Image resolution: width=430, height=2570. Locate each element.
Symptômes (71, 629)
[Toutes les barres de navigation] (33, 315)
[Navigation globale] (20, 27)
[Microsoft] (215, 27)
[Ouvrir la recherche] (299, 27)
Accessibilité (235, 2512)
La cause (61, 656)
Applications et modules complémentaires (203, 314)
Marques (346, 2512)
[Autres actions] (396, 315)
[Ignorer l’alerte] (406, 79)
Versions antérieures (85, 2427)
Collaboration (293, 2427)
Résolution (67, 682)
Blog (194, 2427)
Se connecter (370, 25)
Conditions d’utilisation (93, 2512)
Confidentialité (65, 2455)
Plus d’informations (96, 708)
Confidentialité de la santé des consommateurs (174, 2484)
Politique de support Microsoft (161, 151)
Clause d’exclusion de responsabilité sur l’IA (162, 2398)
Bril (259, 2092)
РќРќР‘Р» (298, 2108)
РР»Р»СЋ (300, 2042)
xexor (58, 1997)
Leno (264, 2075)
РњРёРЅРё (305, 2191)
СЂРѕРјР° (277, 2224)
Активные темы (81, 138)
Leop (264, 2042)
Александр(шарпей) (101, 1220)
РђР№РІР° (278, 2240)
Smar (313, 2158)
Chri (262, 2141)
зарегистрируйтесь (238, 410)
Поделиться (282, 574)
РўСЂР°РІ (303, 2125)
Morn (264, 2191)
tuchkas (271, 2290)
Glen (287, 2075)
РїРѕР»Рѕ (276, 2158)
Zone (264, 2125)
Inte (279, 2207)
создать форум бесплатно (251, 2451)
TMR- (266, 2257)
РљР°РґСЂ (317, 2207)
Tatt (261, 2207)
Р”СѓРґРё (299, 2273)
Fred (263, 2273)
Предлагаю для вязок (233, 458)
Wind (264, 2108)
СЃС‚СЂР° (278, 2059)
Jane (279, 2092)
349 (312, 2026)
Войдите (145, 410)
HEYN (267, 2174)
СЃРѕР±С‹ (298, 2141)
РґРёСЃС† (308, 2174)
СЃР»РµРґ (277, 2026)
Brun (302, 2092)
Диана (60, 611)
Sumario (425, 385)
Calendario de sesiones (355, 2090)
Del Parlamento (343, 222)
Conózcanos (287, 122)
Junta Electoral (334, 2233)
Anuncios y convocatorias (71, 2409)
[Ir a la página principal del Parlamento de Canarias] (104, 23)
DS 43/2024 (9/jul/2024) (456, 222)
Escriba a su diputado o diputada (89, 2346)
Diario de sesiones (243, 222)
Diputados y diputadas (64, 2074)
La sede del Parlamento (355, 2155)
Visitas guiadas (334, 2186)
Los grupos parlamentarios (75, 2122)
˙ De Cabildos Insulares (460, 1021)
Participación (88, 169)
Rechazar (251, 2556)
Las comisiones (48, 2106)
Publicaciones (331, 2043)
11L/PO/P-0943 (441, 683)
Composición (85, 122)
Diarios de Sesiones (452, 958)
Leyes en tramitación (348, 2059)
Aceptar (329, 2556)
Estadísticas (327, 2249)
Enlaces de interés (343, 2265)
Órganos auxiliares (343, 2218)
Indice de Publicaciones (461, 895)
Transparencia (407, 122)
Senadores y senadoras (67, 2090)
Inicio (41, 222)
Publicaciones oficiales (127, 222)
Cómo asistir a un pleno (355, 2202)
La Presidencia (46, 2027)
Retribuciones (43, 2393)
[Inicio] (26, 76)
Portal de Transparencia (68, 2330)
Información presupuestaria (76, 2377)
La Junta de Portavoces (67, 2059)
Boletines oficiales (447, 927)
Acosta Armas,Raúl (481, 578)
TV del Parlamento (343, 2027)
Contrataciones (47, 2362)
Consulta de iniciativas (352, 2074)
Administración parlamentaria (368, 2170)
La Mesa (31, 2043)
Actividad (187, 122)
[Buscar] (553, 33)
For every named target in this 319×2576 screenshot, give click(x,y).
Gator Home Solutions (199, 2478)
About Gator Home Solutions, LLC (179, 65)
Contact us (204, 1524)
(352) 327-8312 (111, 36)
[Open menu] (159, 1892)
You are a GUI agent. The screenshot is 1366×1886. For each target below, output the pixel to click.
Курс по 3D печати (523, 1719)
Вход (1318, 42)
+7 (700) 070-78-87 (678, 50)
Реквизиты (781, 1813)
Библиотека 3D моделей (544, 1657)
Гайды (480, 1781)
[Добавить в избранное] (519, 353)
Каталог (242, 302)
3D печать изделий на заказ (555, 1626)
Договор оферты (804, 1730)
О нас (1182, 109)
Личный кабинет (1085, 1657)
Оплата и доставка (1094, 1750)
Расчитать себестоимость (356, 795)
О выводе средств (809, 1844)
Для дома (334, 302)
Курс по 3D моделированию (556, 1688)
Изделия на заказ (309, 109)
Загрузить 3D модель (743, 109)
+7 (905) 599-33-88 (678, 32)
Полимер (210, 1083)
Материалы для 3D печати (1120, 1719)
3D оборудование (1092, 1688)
--*--
PROBLEM DETAILS: A verbatim copy of every record is what you should return.

SOLUTION:
Image resolution: width=430, height=2570. Locate each element.
Symptômes (71, 629)
[Toutes les barres de navigation] (33, 315)
[Navigation globale] (20, 27)
[Microsoft] (215, 27)
[Ouvrir la recherche] (299, 27)
Accessibilité (235, 2512)
La cause (61, 656)
Applications et modules complémentaires (203, 314)
Marques (346, 2512)
[Autres actions] (396, 315)
[Ignorer l’alerte] (406, 79)
Versions antérieures (85, 2427)
Collaboration (293, 2427)
Résolution (67, 682)
Blog (194, 2427)
Se connecter (370, 25)
Conditions d’utilisation (93, 2512)
Confidentialité (65, 2455)
Plus d’informations (96, 708)
Confidentialité de la santé des consommateurs (174, 2484)
Politique de support Microsoft (161, 151)
Clause d’exclusion de responsabilité sur l’IA (162, 2398)
Bril (259, 2092)
РќРќР‘Р» (298, 2108)
РР»Р»СЋ (300, 2042)
xexor (58, 1997)
Leno (264, 2075)
РњРёРЅРё (305, 2191)
СЂРѕРјР° (277, 2224)
Активные темы (81, 138)
Leop (264, 2042)
Александр(шарпей) (101, 1220)
РђР№РІР° (278, 2240)
Smar (313, 2158)
Chri (262, 2141)
зарегистрируйтесь (238, 410)
Поделиться (282, 574)
РўСЂР°РІ (303, 2125)
Morn (264, 2191)
tuchkas (271, 2290)
Glen (287, 2075)
РїРѕР»Рѕ (276, 2158)
Zone (264, 2125)
Inte (279, 2207)
создать форум бесплатно (251, 2451)
TMR- (266, 2257)
РљР°РґСЂ (317, 2207)
Tatt (261, 2207)
Р”СѓРґРё (299, 2273)
Fred (263, 2273)
Предлагаю для вязок (233, 458)
Wind (264, 2108)
СЃС‚СЂР° (278, 2059)
Jane (279, 2092)
349 (312, 2026)
Войдите (145, 410)
HEYN (267, 2174)
СЃРѕР±С‹ (298, 2141)
РґРёСЃС† (308, 2174)
СЃР»РµРґ (277, 2026)
Brun (302, 2092)
Диана (60, 611)
Sumario (425, 385)
Calendario de sesiones (355, 2090)
Del Parlamento (343, 222)
Conózcanos (287, 122)
Junta Electoral (334, 2233)
Anuncios y convocatorias (71, 2409)
[Ir a la página principal del Parlamento de Canarias] (104, 23)
DS 43/2024 (9/jul/2024) (456, 222)
Escriba a su diputado o diputada (89, 2346)
Diario de sesiones (243, 222)
Diputados y diputadas (64, 2074)
La sede del Parlamento (355, 2155)
Visitas guiadas (334, 2186)
Los grupos parlamentarios (75, 2122)
˙ De Cabildos Insulares (460, 1021)
Participación (88, 169)
Rechazar (251, 2556)
Las comisiones (48, 2106)
Publicaciones (331, 2043)
11L/PO/P-0943 (441, 683)
Composición (85, 122)
Diarios de Sesiones (452, 958)
Leyes en tramitación (348, 2059)
Aceptar (329, 2556)
Estadísticas (327, 2249)
Enlaces de interés (343, 2265)
Órganos auxiliares (343, 2218)
Indice de Publicaciones (461, 895)
Transparencia (407, 122)
Senadores y senadoras (67, 2090)
Inicio (41, 222)
Publicaciones oficiales (127, 222)
Cómo asistir a un pleno (355, 2202)
La Presidencia (46, 2027)
Retribuciones (43, 2393)
[Inicio] (26, 76)
Portal de Transparencia (68, 2330)
Información presupuestaria (76, 2377)
La Junta de Portavoces (67, 2059)
Boletines oficiales (447, 927)
Acosta Armas,Raúl (481, 578)
TV del Parlamento (343, 2027)
Contrataciones (47, 2362)
Consulta de iniciativas (352, 2074)
Administración parlamentaria (368, 2170)
La Mesa (31, 2043)
Actividad (187, 122)
[Buscar] (553, 33)
For every named target in this 319×2576 screenshot, give click(x,y).
Gator Home Solutions (199, 2478)
About Gator Home Solutions, LLC (179, 65)
Contact us (204, 1524)
(352) 327-8312 (111, 36)
[Open menu] (159, 1892)
You are a GUI agent. The screenshot is 1366×1886. For each target below, output the pixel to click.
Курс по 3D печати (523, 1719)
Вход (1318, 42)
+7 (700) 070-78-87 (678, 50)
Реквизиты (781, 1813)
Библиотека 3D моделей (544, 1657)
Гайды (480, 1781)
[Добавить в избранное] (519, 353)
Каталог (242, 302)
3D печать изделий на заказ (555, 1626)
Договор оферты (804, 1730)
О нас (1182, 109)
Личный кабинет (1085, 1657)
Оплата и доставка (1094, 1750)
Расчитать себестоимость (356, 795)
О выводе средств (809, 1844)
Для дома (334, 302)
Курс по 3D моделированию (556, 1688)
Изделия на заказ (309, 109)
Загрузить 3D модель (743, 109)
+7 (905) 599-33-88 (678, 32)
Полимер (210, 1083)
Материалы для 3D печати (1120, 1719)
3D оборудование (1092, 1688)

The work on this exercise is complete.